İNCELEME: Tarih-i Edebiyat-ı Osmaniye (1910),
Sanat-ı Tahrir ve Edebiyat (1911), Nâmık Kemâl (1911), Abdülhak
Hamit, Hayatı ve Sanatı (1911), Meşrutiyette Terbiye-i Etfal (Fuad
Köprülü ile, 1911), Resimli Muktatafat I-III (1911-12), Osmanlılıkta
Vâhime-i Mesuliyyet (1913), Malumat-ı Edebiye (M. Fuat Köprülü ile,
2 cilt, 1914-15), Osmanlılıkta Vahime-i Mesuliyet (1915), Yeni
Osmanlı Tarih-i Edebiyatı (1. cilt, Fuat Köprülü’yle birlikte, 1916).

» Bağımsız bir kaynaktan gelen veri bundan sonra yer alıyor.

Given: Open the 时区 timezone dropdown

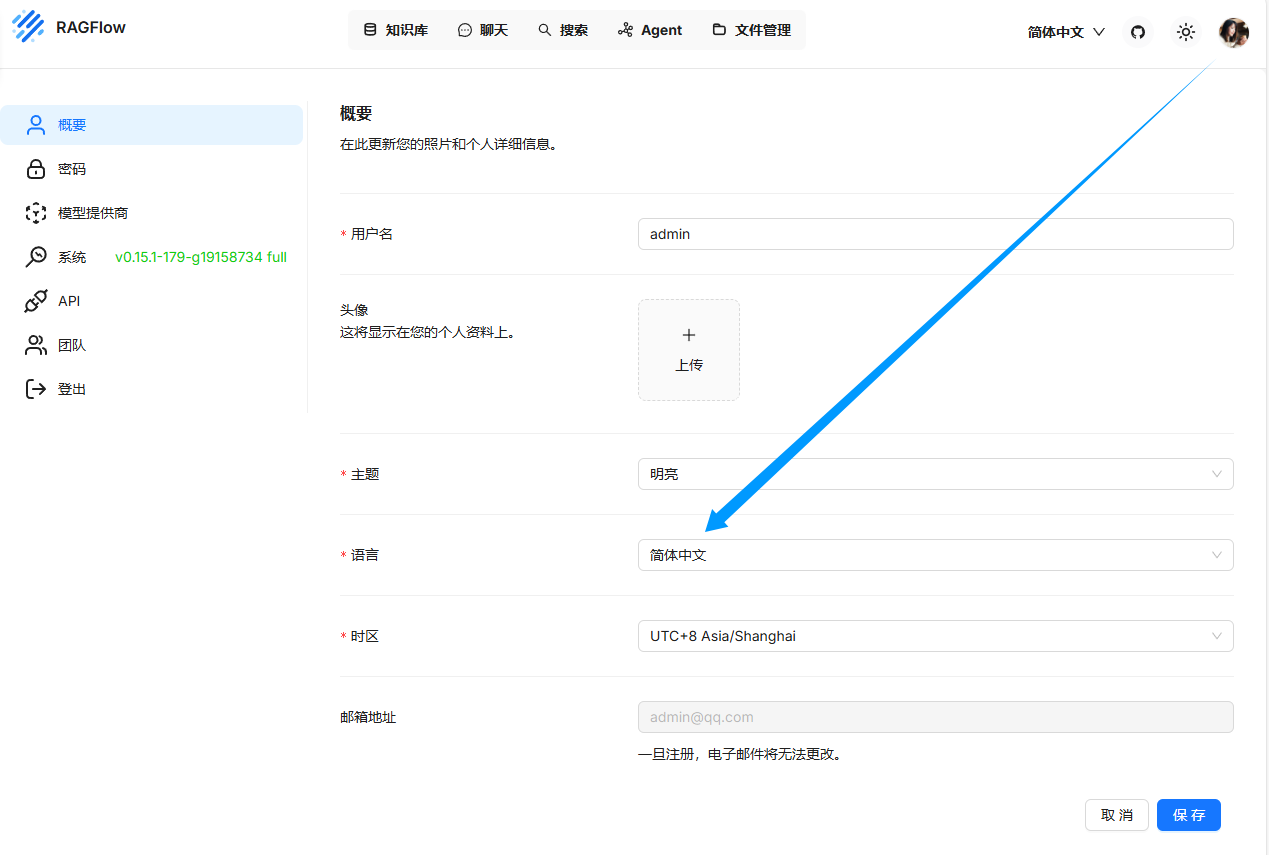Looking at the screenshot, I should pos(935,636).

ÇEVİRİ: Rehber-i Erib Kâmil I-III
(Brunot’dan, 1910).
KAYNAK: Yakub Kadri (Karaosmanoğlu) /
Şahabeddin Süleyman Bey (Nevsâl-i Millî, 1914, s. 149-150) - Gençlik ve
Edebiyat Anıları (1969, s. 29-56), Halit Fahri Ozansoy / Edebiyatçılar Geçiyor
(1967), Abdülhak Şinasi Hisar / Ediplerimize Dair Hatıralar (Hakimiyet-i
Milliye, 3.7.1931), Mücellidoğlu Ali Çankaya / Yeni Mülkiye Tarihi ve
Mülkiyeliler (c. III, 1968), Nâzım H. Polat / Fecr-i Âti Yazarı Şahabeddin
Süleyman (Basılmamış doktora tezi, 1984), Behçet Necatigil / Edebiyatımızda
İsimler Sözlüğü (18. bas. 1999), Şükran Kurdakul / Şairler ve Yazarlar Sözlüğü
(gen. 6. bas. 1999), TBE Ansiklopedisi (2001), Orhan Okay / Şahabeddin Süleyman
(Büyük Türk Klâsikleri, c. 11, 2004), İhsan Işık / Resimli ve Metin Örnekli Türkiye
Edebiyatçılar ve Kültür Adamları Ansiklopedisi (2. bas., 2009).